Philip Lemont Barbour (December 21, 1898 – December 21, 1980) was an American linguist, historian and radio broadcaster, who is most remembered by those interested in the foundations of English settlement in North America, for his detailed investigations into and documentation of the life of the pioneering adventurer, colonialist and proto-“travel writer”, Captain John Smith. At an earlier stage in his rather varied career, Barbour played a key role in the creation of Radio Free Europe after World War II.

== Early life ==
Philip Lemont Barbour was born in Louisville, Kentucky, on December 21, 1898. His father was Dr. Philip Foster Barbour (born February 24, 1867, in Danville, Kentucky; died November 1, 1944, aged 77, in Louisville, Kentucky) and his mother was Jessie E. Lemont (born April 28, 1872, Louisville, Kentucky; died March 7, 1947, in New York, New York aged 74). His parents were married on October 29, 1891, in Louisville.

By 1900, Philip's father, Dr. Philip Barbour, was practicing as a physician in Louisville, having graduated from the Hospital College of Medicine at the University of Louisville in 1890, and was also serving as Professor of Diseases of Children at the university.

=== Education ===
By his own account, Barbour "left high school (the Patterson-Davenport school in Louisville) without graduating to enter Columbia and (he) left Columbia because (he) wanted to get to know people rather than to know too many languages." Barbour earlier had claimed that he had enrolled at Columbia University as a freshman, studying history and languages although there is no record of a Philip Barbour in the alumni records of Columbia University for the years 1914 to 1920. There is, however, record of a “Lamont Barbour” (possibly a misspelling of his middle name, Lemont) as having attended but left without graduating in 1918.

In the same interview, Barbour also said that he attended Cornell University between 1917 and 1919. This claim is supported by his draft record which identifies him as a student at Cornell University and by the Cornell University Class Records for 1919 which identify him as a junior. He was pleased to note that he also left Cornell without obtaining a degree.

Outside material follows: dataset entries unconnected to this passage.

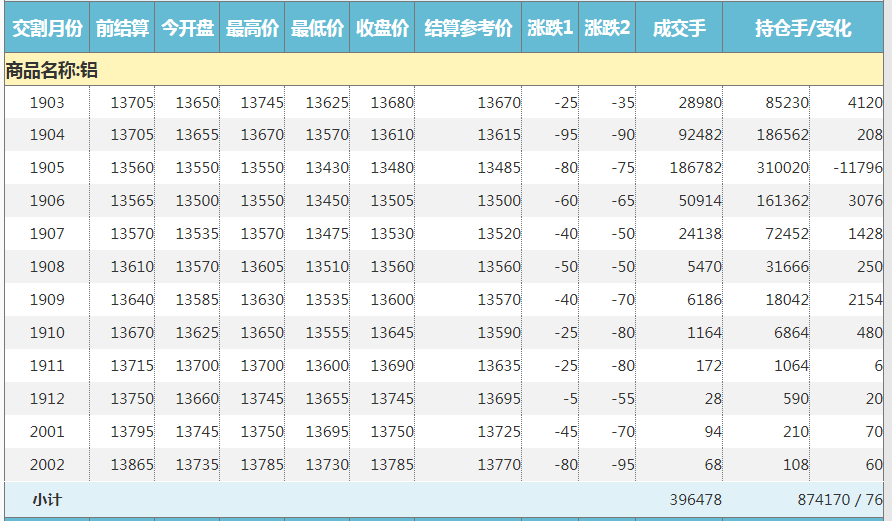Select the 成交手 column header
The image size is (892, 521).
pos(678,28)
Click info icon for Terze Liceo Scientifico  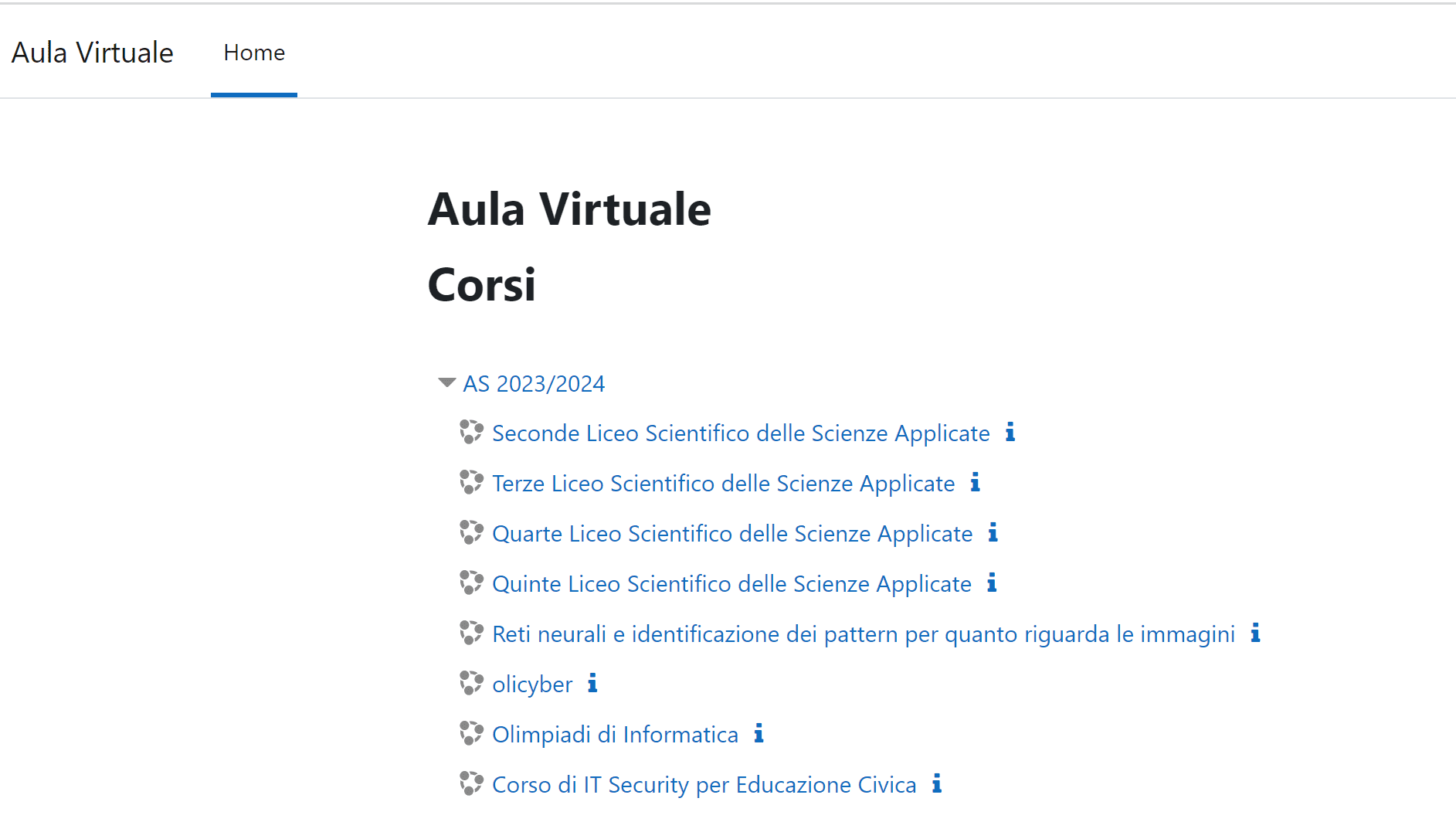coord(976,482)
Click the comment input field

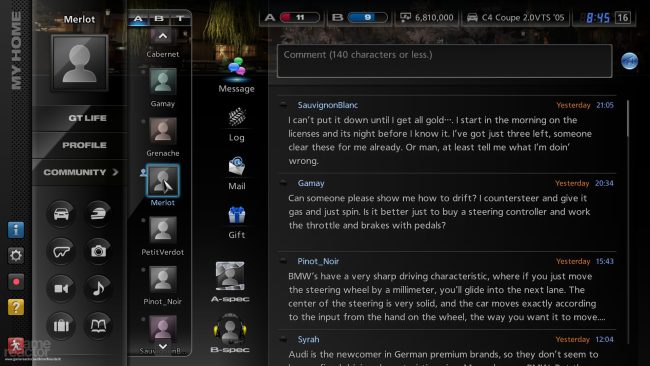444,61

While he was at University, there were several developments involving his close family.

First, on June 15, 1917, his older sister, Ruth married an Army reservist named Harold Albert Lamb with whom she would soon move to California. Then, on June 29, 1917, his other sister, Margaret married a naval officer named Douglas Murray who was soon to leave on active duty.

In 1918, his mother, Jessie and her second husband, Hans Trausil, published their translation of “Poems” by Rainer Maria Rilke with an introduction by H. T. (that is, Hans Trausil). The dedication reads “To the Memory of Auguste Rodin through whom I came to know Rainer Maria Rilke”.

Finally, on November 24, 1918, Philip's maternal grandmother, Emma Lemont, died leaving a modest inheritance to his mother, her brother, Seward, and two of her three children (including Philip).

==Career==
=== The 1920s: a quick marriage and divorce and work as a journalist in Italy ===
During the early 1920s, there are traces of Barbour's movements in the southern states and Mexico. In May 1920, a Mr. Philip L. Barbour is noted as checking into the Adams Hotel in Phoenix, Arizona. In June 1924, there is a record of him arriving at San Pedro, California, from Mazatlan, Mexico.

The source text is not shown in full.